- Okuma Parçası:
• • • •
“Dininiz zayıf, katlınız vacip, malınız helal, hanımlarınız da hediye.” Suriye’de gittikçe hâkimiyet kuran Selefi gruplar bu sloganlarıyla Hatay’ın Yayladağı İlçesi’nin bitişiğinde yaşayan Bayır Türkmenleri arasında son birkaç aydır terör estiriyorlar. Ancak Türkiye ve dünya kamuoyu Beşar Esad güçleri ve Selefiler arasında sıkışıp kalan Türkmenlerin dramından bihaber.
Geçtiğimiz cuma günü Türkmenlerden birebir bilgi almak üzere Yayladağı’na gittim. Sınıra bir kilometre uzaklıkta bir evin damından savaş tüm çıplaklığıyla izlenebiliyordu. Rejime ait tanklar Keseb denen tepe mevziinden Türkmen köylerini topa tutuyordu. İki gün önce rejime ait MİG’ler köyleri bombalamış. İki Türkmen kadın yaşamını yitirmiş. Biraraya geldiğim bir grup Türkmen savaşçı hep bir ağızdan “Biz Osmanlı’nın çocuğuyuz sonuna kadar direneceğiz” derken çaresizliklerini gizleyemiyorlardı.
• • • •
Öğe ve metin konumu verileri
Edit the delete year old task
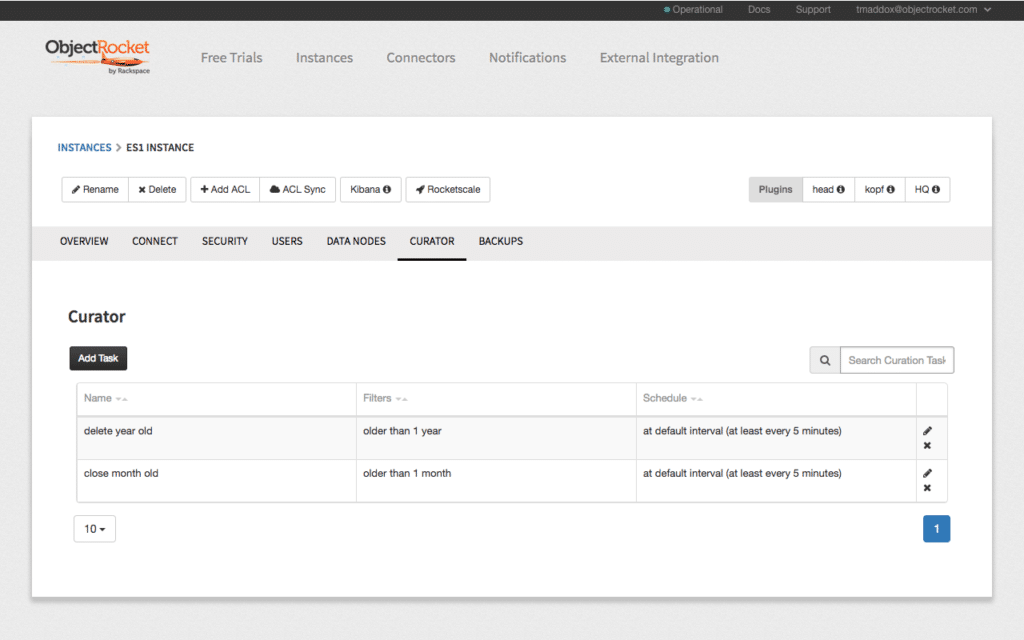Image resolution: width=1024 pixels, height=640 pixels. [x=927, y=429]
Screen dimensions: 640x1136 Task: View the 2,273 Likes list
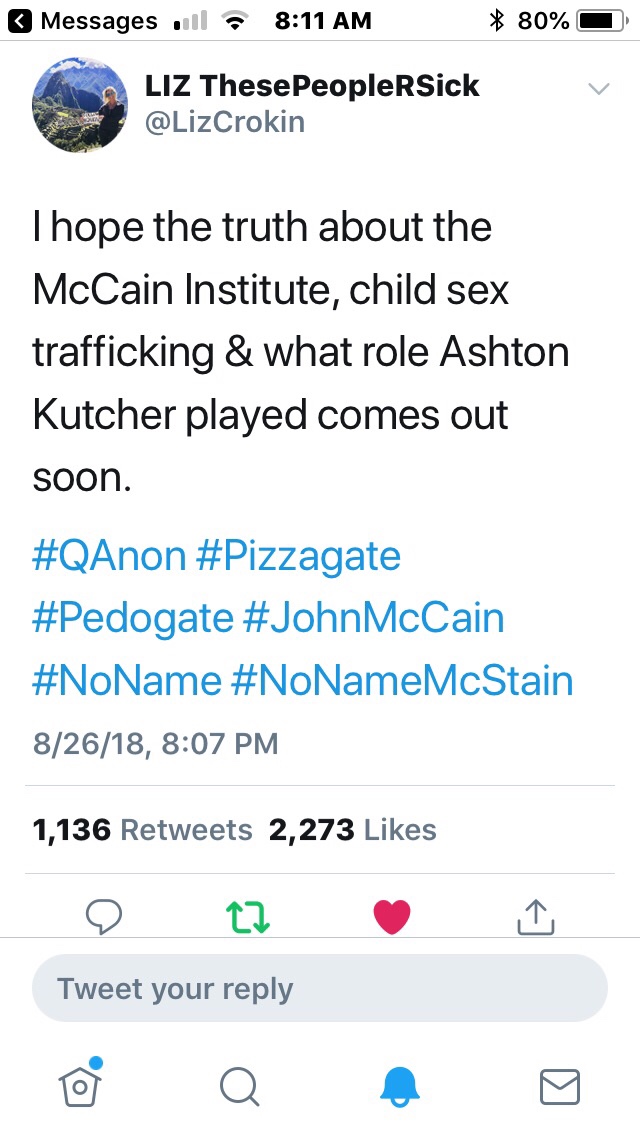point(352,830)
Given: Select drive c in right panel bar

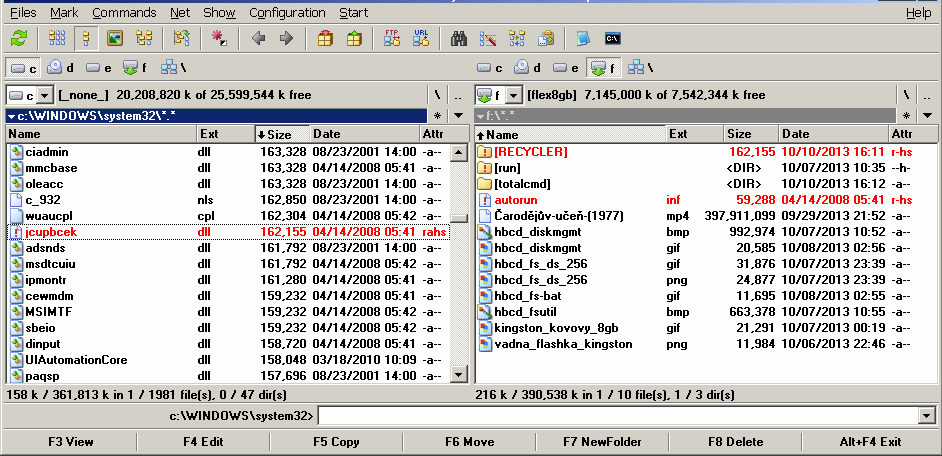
• • • •
- Çözülecek Problemler:
(A) Bayır Türkmenleri hakkındaki metinde geçen "Geçtiğimiz cuma günü Türkmenlerden birebir bilgi almak üzere Yayladağı’na gittim." cümlesini İngilizceye çevirin.
(B) Kayıtlardaki satırları boş satırları atlayarak numaralı bir listeye dönüştürün ve resimleri yanıta dahil etmeyin.

- Alıştırma Sonuçları:
(A) Last Friday I went to Yayladağı to get firsthand information from the Turkmens.

(B)
1. Edit the delete year old task
2. Image resolution: width=1024 pixels, height=640 pixels. [x=927, y=429]
3. Screen dimensions: 640x1136 Task: View the 2,273 Likes list
4. point(352,830)
5. Given: Select drive c in right panel bar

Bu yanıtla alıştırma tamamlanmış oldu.